Они долго кричали в гулкой темноте, но никто из больничных не появлялся. Кого-то приставили к моей голове держать пластиковый пакет с раствором. В коридоре, как можно было понять, торчали больные. Дряхлые старики, дымившие смрадным дешевым куревом, таращились на меня. По их пытливым глазам, блестевшим на изможденных лицах, я догадался, что, видимо, едва жив.
Что это с ним, спросил кто-то голосом, каким разговаривают с глухими.
Что, что, а то вы не видите, что инфаркт, ответил глухой.
Вы так говорите, будто сами сюда не с инфарктом попали, прозвучал над моей головой раздраженный, не в меру громкий голос.
Вы тоже его заработаете, уж будьте покойны. Постыдились бы так говорить со мной.
Какое-то время они молча сопели вокруг меня, потом перешли на другую тему и орали, перебивая друг друга.
Чуть позже, хрустя большим огурцом, появилась дородная крашеная блондинка в коротком белом халате. Вдоль пробора волосы у нее уже отросли, помада на губах от еды размазалась, красные ногти на крепких руках потрескались. Пока врачи скорой помощи, смеясь, громко объясняли что-то в дальнем помещении, дородная женщина, хрустя огурцом, взялась за каталку и нехотя повезла меня в большой зал.

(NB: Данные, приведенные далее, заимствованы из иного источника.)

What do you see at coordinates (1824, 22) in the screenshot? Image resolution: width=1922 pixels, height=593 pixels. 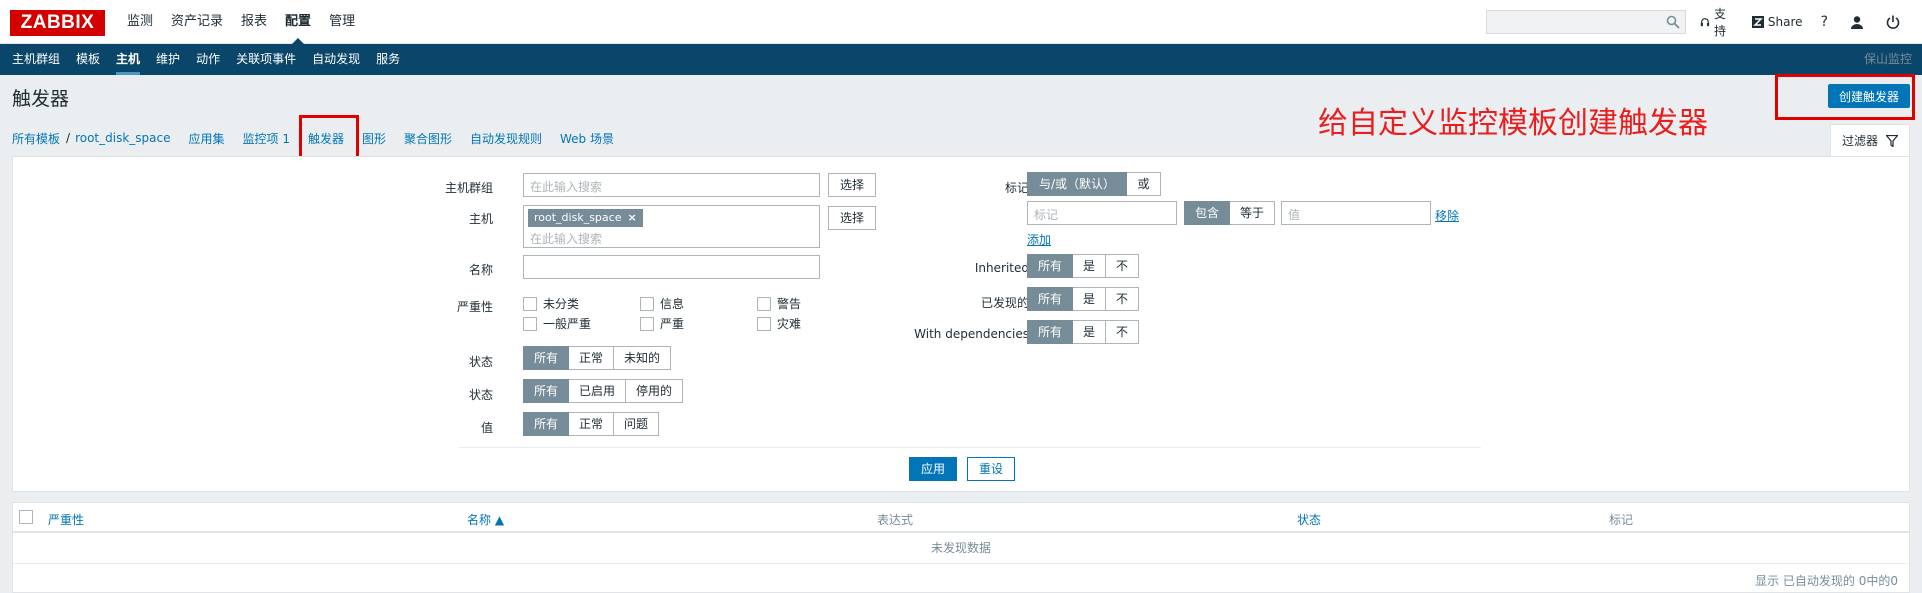 I see `help-icon: ?` at bounding box center [1824, 22].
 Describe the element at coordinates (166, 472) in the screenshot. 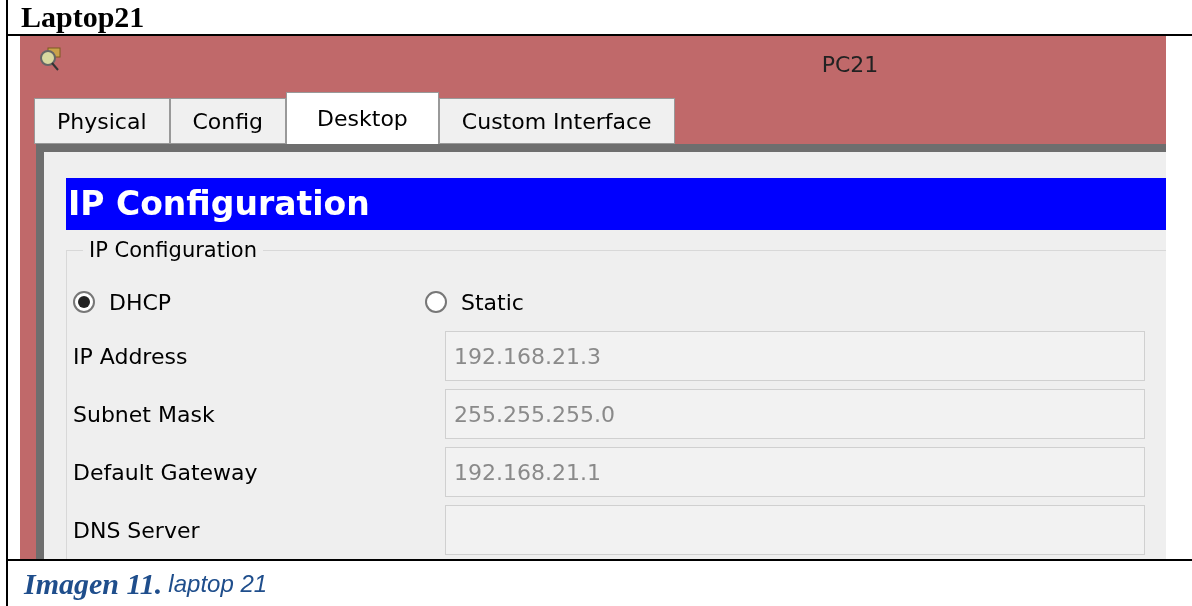

I see `field-label: Default Gateway` at that location.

Капельницу не уроните, рявкала она, когда каталка шарахалась о дверной косяк или стену.
Можете возвращаться в палату, господин Пёдреш, прокричала сестра, когда мы остановились посередине зала.
Забрав у старика пакет с раствором, она зашвырнула его на стойку.
Вот спасибо, что помогли, молодец.
И следом швырнула на стойку мой пиджак, который держал в руках тот же старик.
Что это у вас с пижамой, опять обмочились. Бедная дочка не успевает белье вам менять, все зассали.
И они, пересмеиваясь, удалились.
За неплотно задвинутыми зелеными шторами с хрипами-шипами и то громкими, то глухими стонами ждали своей судьбы какие-то люди.
Огромные пыльные окна были затворены. За ними виднелась котельная, из длинной, торчащей в никуда железной трубы со свистом вырывался пар.
В мертвенном неоновом свете я видел две пустые кровати.
Воздуха не было.
Шлепая растоптанными грязно-белыми тапочками, в зал вернулась ленивая дородная медсестра, взяла мой пиджак и без слов исчезла.
Я был не в том состоянии, чтобы иметь суждения или переживать эмоции, но все-таки понимал, куда я попал. За зелеными шторами дребезжали, пыхтели старые механизмы, фиксируя данные, подавая лекарственные вещества, бумагу, чернила.
Ленивая дородная медсестра пришлепала обратно и скрылась с моим пиджаком в зеленом лабиринте штор, откуда послышалась ее ругань, во всем отделении не найти, на хрен, вешалки. Ругалась она таким тоном, будто ее никто не слышал. Да раздолбать вас всех. На самом деле слова ее предназначались мне, это ясно, она посвящала меня, давала понять, что будет относиться ко мне благосклонно, хотя жизнь моя здесь будет не сахар. Люди простые и грубоватые нередко выражают таким манером свою симпатию. Она хлопала дверцами железных шкафов, потом опять удалилась, и все затихло. Желая оказаться подальше отсюда, я зажмурился.
Меня пронзил чей-то изумительный взгляд.
Сам человек стоял у ножки каталки; невысокого роста, хрупкий, будто подросток. Под расстегнутым халатом виднелись белые брюки и белая же рубашка, но тела в них было не так уж много. Тонкие руки и ноги, возможно, небольшое брюшко. Застывшая в напряженном внимании, из халата торчала сверкающая в неоновом свете лысая, как бильярдный шар, голова. Мой взгляд его не смущал, ибо глаза его, по-детски распахнутые, изучающие глаза, взирали на меня так, будто разглядывали привидение или какой-то предмет. Он был взволнован, одухотворен, внимание его, тревожное, как у зверя, равномерно распределялось между объектом и интуицией или, проще сказать, первым впечатлением. От волнения он воздел руки ко рту, как будто готовясь к молитве. Было во всем его облике что-то глубоко аскетическое, не только внимание, но и едва скрываемый ужас, испытываемый перед творением, птичьи косточки, изогнутый тонкий нос и длинные хрупкие пальцы. Но несмотря на это, он сразу внушил мне страх. Он чем-то напоминал мне гонимого зверя, которого сородичи по нескольку раз на дню вышибают из стада.
Когда в зал, шлепая тапочками, лениво вошла дородная медсестра, которой наконец удалось раздобыть для моего пиджака плечики, врач испуганно уступил ей дорогу.